Love/Dating

Quoiromantic Confusion: What It Is & Indicators You’re Experiencing It

Okay, how honest do we all want to be here? Have you ever had a romantic crush on someone, whether guy or girl, and it feels romantic, but you aren’t sure?

Just like you leave a party sometimes thinking why did I say that, and overanalyzing your every move, there are some relationships that we get into that confuse us, even if it is uncomfortable to admit it.

What is a quoiromantic?

Being a quoiromantic is when you can’t decide for yourself how you feel about someone, which is a total mind fuck.

When I looked up quoiromantic in the Urban dictionary, it said that it is a romantic orientation that makes it difficult for someone to know whether their feelings are platonic or s*xual.

Why you might be experiencing quoiromantic feelings

There are some people that you just click with. They are like your BFF, but awesome looking, engaging, and just make you come alive. Even if you know you are straight, some personalities just make you question “what the hell is this feeling?” So, if you are feeling quoiromantic, fear not, we have ALL felt that way at times, we just keep it to ourselves.

I am sure there are times when being quoiromantic is a permanent condition, but for most people, I think it is just meeting that dynamic person that makes you come alive and makes you wonder how you feel about them because they make you feel so good inside.

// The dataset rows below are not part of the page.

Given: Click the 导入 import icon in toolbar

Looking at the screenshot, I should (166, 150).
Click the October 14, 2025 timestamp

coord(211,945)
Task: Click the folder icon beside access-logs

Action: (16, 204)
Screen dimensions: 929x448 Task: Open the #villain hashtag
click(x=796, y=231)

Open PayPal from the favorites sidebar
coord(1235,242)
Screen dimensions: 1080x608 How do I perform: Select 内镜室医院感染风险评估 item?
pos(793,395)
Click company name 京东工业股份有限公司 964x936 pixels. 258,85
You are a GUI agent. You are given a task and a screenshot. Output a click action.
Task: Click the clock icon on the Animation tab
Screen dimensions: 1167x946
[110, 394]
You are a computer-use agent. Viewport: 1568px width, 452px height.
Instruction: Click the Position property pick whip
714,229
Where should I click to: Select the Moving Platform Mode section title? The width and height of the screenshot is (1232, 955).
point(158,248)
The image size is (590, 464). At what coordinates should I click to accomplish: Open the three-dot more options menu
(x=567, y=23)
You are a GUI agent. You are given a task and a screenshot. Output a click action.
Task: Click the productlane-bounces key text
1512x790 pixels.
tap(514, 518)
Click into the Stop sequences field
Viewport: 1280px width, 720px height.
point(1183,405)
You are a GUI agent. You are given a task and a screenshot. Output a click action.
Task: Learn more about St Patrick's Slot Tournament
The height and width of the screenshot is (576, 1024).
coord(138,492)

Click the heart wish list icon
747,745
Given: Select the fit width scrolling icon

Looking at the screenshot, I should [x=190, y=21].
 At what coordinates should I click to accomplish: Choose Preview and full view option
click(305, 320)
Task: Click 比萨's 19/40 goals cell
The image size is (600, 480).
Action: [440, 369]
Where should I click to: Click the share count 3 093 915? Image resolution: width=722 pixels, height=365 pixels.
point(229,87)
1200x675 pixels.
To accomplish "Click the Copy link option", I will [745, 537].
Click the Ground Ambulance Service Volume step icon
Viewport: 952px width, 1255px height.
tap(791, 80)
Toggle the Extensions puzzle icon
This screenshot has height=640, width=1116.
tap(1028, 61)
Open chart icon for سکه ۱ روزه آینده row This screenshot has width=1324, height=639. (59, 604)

Here’s why you might be a quoiromantic.

#1 Someone is your squish. A squish is someone that you have romantic feelings for, but it has nothing to do with any s*xual feelings. If it sounds confusing, it is. Have you ever met someone that you are just magically drawn to, but you aren’t exactly sure why or how you feel about them?

#2 They are your twin flame. A twin flame can sometimes feel like your soul mate, but you would be mistaken to think that they are. A twin flame is someone who is literally your twin from another mother.

They are the one who makes you see all the things about yourself that make you feel comfortable and like it was meant to be. It can be confusing because you think that you are supposed to be in love, but there is something not right, and it can feel more like best friends, lost twins, or just something that feels like home.

#3 They are your partner in crime. Everyone needs that one person who is always there for them and always has their back. If you have ten minutes, your partner in crime is the one that you want to spend every second with.

#4 You have a biromantic crush. A biromantic crush is when you have a crush on someone of the same s*x, but you don’t want to have s*x with them. Extremely quizzical, if you have biromantic feelings for someone, then you aren’t sure what you want, you just want to be with them and spend some time.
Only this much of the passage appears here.